After sixty minutes of mortal combat in Jordan-Hare Stadium, I was astonished by the ferocity of hitting in this game. Auburn and LSU played with the kind of physicality and muscle that would put the big uglies of Wisconsin and Michigan to shame. If the size myth in the Big Ten ever got stood on its head in 2006, Auburn and LSU did the deed. The two teams of Tiger toughs played Midwestern smashmouth football on overdrive.
LSU took a month and a half to finally recover emotionally from that loss. Auburn never truly recovered physically from that win. That one contest killed two birds with one stone: it blew up the notion that the SEC is just a "speed league," along with the companion idea that the Big Ten is the only place where trench warfare is conducted by beefy linemen.
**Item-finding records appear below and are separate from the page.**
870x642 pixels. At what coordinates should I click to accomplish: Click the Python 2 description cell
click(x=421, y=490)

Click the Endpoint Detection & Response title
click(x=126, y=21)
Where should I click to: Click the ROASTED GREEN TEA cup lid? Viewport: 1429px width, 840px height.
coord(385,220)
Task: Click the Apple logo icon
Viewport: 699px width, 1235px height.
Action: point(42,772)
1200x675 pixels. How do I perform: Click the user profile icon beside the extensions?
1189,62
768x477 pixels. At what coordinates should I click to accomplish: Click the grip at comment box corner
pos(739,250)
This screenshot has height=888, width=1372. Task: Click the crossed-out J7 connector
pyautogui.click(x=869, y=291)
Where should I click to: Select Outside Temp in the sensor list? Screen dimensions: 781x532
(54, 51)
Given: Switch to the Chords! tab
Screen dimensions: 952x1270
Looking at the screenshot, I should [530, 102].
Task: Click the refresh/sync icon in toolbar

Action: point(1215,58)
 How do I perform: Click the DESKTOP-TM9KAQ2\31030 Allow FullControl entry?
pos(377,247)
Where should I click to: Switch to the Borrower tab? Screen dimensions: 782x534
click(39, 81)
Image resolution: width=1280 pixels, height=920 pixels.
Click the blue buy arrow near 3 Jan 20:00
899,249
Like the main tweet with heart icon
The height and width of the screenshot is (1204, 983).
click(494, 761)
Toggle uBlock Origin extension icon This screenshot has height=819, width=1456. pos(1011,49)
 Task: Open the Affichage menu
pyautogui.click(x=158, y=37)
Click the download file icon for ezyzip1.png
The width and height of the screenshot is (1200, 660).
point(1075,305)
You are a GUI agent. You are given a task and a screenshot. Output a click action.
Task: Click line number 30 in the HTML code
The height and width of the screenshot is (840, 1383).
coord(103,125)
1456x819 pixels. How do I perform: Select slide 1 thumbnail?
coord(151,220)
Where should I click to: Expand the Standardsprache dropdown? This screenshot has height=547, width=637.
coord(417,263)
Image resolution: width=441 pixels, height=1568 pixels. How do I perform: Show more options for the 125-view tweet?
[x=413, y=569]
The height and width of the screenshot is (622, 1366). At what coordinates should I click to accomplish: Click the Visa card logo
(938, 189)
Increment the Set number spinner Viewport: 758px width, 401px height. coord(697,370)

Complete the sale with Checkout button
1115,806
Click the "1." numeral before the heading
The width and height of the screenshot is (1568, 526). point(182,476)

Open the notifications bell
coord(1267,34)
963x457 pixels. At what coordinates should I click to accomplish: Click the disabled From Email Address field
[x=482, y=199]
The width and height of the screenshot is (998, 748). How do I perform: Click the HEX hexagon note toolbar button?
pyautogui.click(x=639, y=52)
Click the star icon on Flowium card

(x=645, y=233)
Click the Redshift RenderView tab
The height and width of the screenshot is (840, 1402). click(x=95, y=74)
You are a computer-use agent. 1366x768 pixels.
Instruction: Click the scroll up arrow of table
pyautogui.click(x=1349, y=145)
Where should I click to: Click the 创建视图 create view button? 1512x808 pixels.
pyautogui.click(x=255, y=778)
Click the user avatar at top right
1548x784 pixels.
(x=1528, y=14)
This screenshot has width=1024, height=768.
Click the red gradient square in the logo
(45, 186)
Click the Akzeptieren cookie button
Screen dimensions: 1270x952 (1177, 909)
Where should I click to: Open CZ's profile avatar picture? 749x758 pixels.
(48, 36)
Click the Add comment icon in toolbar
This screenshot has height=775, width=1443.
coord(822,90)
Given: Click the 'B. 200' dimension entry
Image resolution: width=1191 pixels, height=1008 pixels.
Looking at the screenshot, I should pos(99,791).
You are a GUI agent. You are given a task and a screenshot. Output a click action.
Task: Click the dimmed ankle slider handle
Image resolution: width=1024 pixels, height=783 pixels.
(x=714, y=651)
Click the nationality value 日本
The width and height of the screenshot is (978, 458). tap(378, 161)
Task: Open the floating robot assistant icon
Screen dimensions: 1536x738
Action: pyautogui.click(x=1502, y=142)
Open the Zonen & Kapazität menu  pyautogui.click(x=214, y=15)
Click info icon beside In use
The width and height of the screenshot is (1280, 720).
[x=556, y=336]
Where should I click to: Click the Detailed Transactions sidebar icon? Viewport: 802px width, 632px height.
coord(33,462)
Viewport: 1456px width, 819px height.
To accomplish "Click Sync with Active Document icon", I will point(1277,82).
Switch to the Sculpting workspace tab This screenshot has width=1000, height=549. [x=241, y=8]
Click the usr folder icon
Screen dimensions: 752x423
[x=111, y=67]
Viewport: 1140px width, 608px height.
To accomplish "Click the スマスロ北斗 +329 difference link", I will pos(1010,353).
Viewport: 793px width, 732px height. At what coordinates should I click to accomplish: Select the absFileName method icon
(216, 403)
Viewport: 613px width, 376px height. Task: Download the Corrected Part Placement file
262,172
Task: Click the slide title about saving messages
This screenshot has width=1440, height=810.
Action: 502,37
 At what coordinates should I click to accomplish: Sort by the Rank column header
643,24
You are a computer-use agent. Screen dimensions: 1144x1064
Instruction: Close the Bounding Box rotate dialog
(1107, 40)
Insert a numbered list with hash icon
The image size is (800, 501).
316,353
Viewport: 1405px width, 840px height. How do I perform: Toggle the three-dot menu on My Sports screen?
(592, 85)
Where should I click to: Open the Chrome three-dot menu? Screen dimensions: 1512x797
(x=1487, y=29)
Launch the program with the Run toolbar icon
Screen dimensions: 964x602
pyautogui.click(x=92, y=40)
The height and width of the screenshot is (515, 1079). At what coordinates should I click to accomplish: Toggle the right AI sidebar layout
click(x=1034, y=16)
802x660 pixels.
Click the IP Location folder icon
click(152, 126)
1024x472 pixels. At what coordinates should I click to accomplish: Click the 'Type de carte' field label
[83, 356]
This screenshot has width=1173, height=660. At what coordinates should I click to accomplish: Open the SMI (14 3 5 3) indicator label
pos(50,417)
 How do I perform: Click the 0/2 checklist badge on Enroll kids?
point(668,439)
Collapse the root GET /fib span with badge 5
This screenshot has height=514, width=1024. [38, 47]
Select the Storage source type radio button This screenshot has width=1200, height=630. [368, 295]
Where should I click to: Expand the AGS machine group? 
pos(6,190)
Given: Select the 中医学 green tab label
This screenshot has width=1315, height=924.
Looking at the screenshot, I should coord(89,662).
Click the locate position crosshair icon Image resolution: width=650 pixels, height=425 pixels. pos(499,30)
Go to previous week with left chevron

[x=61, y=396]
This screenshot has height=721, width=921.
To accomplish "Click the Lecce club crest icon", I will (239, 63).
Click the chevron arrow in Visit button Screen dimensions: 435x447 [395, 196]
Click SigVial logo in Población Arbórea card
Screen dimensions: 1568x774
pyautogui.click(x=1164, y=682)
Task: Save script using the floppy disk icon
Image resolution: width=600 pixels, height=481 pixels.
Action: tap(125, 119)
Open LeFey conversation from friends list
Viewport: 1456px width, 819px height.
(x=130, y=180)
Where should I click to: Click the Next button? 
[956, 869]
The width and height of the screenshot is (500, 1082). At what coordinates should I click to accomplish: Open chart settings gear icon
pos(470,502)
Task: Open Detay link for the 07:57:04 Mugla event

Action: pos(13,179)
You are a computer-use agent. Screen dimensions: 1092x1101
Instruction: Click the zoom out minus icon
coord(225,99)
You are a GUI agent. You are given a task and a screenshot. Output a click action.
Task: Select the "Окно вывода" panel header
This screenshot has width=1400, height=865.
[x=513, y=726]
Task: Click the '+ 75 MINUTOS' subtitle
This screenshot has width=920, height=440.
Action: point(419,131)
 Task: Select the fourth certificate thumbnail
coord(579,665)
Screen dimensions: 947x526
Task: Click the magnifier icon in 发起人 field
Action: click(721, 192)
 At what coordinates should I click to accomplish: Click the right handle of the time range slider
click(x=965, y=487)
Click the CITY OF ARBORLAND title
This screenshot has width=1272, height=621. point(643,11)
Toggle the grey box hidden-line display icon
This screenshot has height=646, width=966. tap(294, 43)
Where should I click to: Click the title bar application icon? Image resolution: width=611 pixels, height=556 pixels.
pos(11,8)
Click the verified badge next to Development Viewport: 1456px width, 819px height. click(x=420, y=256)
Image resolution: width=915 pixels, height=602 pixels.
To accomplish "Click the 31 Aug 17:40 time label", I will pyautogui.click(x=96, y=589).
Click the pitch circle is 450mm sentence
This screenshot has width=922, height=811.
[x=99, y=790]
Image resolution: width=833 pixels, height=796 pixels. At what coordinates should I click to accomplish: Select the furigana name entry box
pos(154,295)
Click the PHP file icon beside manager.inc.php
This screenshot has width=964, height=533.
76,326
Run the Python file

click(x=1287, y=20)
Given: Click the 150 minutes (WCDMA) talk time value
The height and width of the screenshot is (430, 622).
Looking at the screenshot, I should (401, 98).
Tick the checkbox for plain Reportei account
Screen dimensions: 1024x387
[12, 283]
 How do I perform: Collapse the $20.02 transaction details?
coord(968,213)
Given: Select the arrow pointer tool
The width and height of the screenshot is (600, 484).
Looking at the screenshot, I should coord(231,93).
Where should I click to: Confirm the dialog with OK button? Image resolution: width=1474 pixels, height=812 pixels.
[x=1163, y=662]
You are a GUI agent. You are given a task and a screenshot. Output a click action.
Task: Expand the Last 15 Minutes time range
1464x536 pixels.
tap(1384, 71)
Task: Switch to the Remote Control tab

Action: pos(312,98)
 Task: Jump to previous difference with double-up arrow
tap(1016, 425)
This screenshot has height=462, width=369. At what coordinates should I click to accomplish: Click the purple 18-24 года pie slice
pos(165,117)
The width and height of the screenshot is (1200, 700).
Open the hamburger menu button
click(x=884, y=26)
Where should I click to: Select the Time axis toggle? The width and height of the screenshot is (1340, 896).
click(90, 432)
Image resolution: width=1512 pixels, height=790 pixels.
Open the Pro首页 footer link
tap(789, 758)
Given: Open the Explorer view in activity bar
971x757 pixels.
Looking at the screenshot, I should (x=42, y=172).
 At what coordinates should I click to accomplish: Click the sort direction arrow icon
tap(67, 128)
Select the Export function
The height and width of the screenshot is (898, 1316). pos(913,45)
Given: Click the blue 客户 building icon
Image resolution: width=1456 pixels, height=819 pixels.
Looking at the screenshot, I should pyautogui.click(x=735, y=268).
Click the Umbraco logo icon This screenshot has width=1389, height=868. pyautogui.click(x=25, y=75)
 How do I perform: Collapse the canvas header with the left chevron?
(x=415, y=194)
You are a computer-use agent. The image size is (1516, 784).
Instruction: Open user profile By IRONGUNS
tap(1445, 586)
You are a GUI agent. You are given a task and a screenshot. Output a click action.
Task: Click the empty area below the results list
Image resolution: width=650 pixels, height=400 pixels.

More importantly, however, that game set the tone for a classic SEC season in which the winners of September showdowns still lost before the journey through Autumn was over. Auburn and LSU tested each other in a conference collision in September; ditto for Florida and Tennessee.
Michigan and Ohio State, on the other hand, faced difficult September games from non-conference opposition; the meat of their league schedules never remotely threatened them in advance of their season-ending battle in Columbus.
The nature of the 2006 season indicates three basic realities about the Big Ten and the SEC, relative to the "size" and "speed" myths that have enveloped the two conferences in recent years:
1) The SEC can play physical football, while the Big Ten can definitely run around the field on both offense and defense.
2) The SEC has the best athletes, but only in a cumulative sense; Michigan, Ohio State and Wisconsin have substantial amounts of athleticism. The only difference is that a few more good athletes populate a few more SEC rosters than in the Big Ten.
3) The football-first culture at SEC schools makes each league season a war of attrition that isn't quite matched by the Big Ten or other leagues.
So yeah, SEC fans: on balance, you're probably right... but not by much. Moreover, it's all a lot more detailed and complicated than some of the surface arguments suggest.